The United States economy may be facing problems scarcely less severe than those of the UK, but in contrast to IRN’s tone, the US-based Outsell’s market forecast and trends report for B2B trade publishing and company information ($1,295) sounds a distinctly upbeat note. It foresees the segment more than doubling its growth between 2011 and 2014 compared to 2009, growing 3.4% in 2011.
Unlike IRN, Outsell doesn’t release any outline findings – so it’s obviously difficult to tell whether these two reports really are comparing like with like. However the degree of consensus between them this time last year, when Outsell’s findings were made available to LiveWire, does indicate that they’re covering broadly the same territory – so why the stark difference in tone?
Perhaps there are some clues to be gained, despite the paucity of information. Outsell speaks of the “disruptive forces” that up and coming players embody, and notes that some more established companies are also worth watching because of how they are diversifying or adapting to the market; whereas IRN focuses on the challenges that those newcomers pose to traditional directory and trade journal publishers.

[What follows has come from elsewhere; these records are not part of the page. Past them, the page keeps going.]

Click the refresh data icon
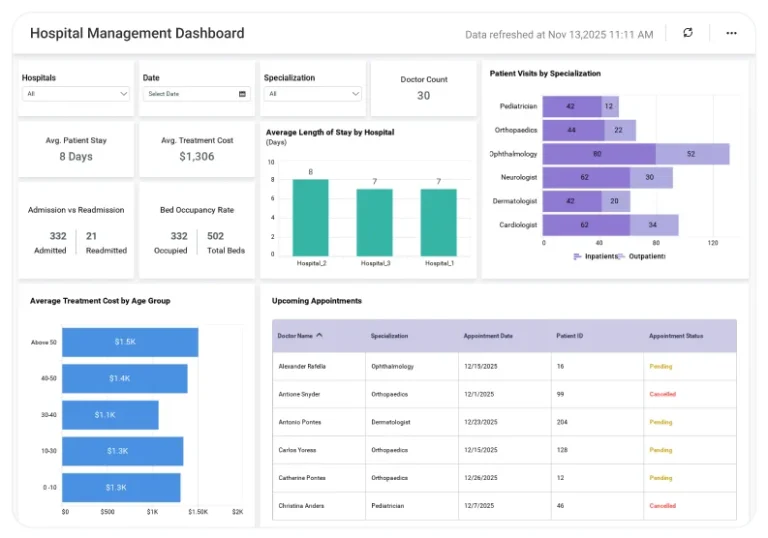 pos(687,33)
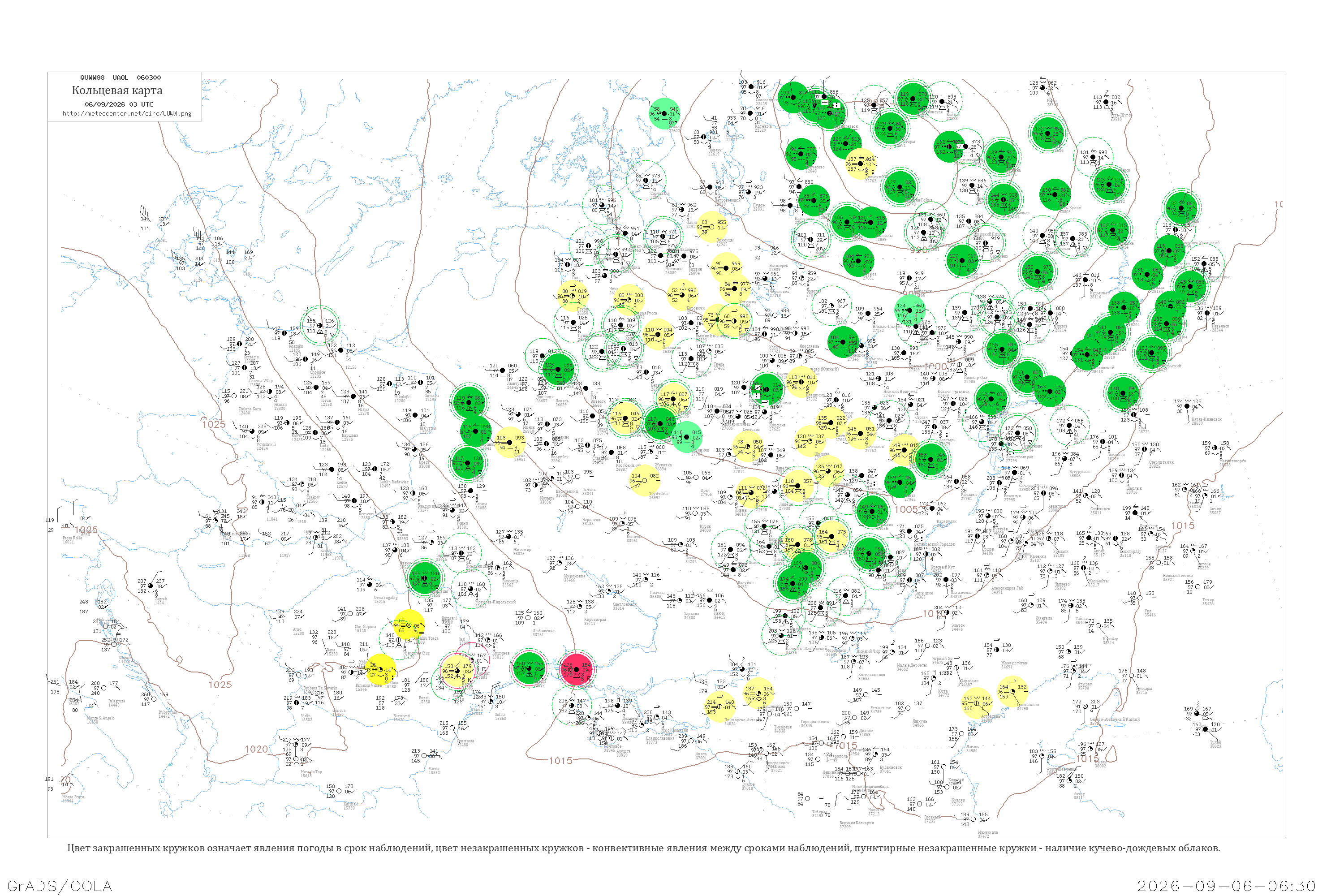1344x896 pixels.
Task: Click the Monte Scuro 16344 station label
Action: 73,799
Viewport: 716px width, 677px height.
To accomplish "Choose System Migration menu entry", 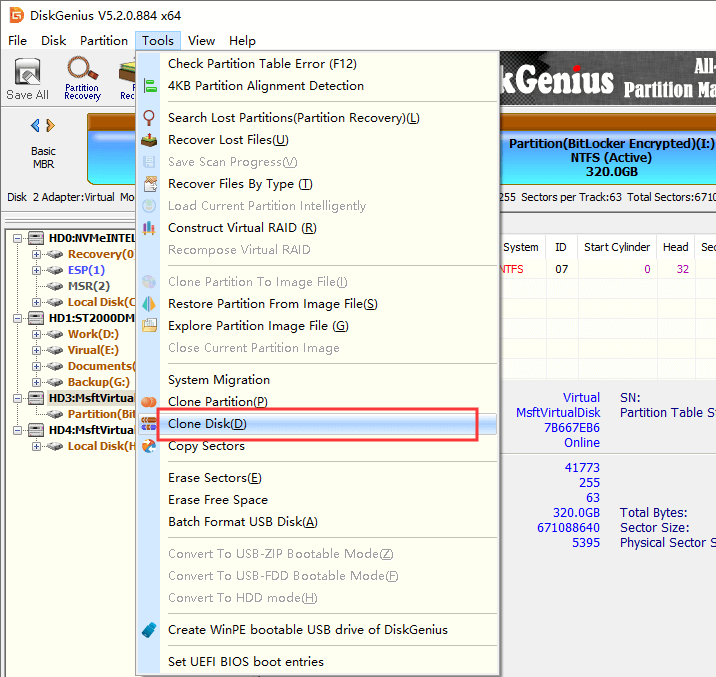I will coord(218,380).
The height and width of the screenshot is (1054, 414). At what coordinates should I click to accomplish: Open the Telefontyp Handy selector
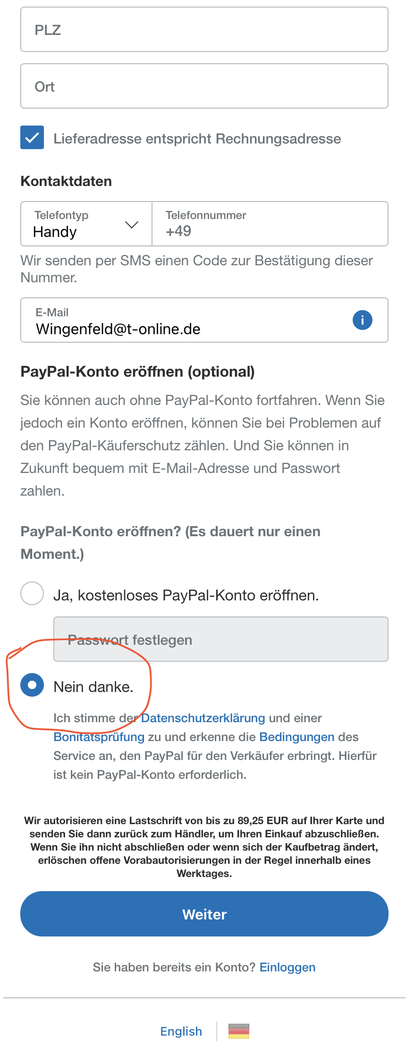pyautogui.click(x=86, y=224)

Poster children for the problems that IRN chronicles would likely include Reed Business Information and Yell. Trade journal specialist RBI faced a prolonged period of title disposals a couple of years back (LiveWire coverage here) and was still confronting big challenges by early this year (more LiveWire coverage), while directory services provider Yell has faced chronic financial problems (LiveWire mentions from last April, May and July) and is just now taking steps to renegotiate the terms of the loans it has needed to finance expansion.
So – glass half empty or half full? Whichever prognosis you take, the issue for content procurement professionals seems to be whether to stand by tried and trusted suppliers as they work hard to reinvent themselves, or take a chance on up and coming newcomers and hope that the disruption they cause turns out to be the creative kind.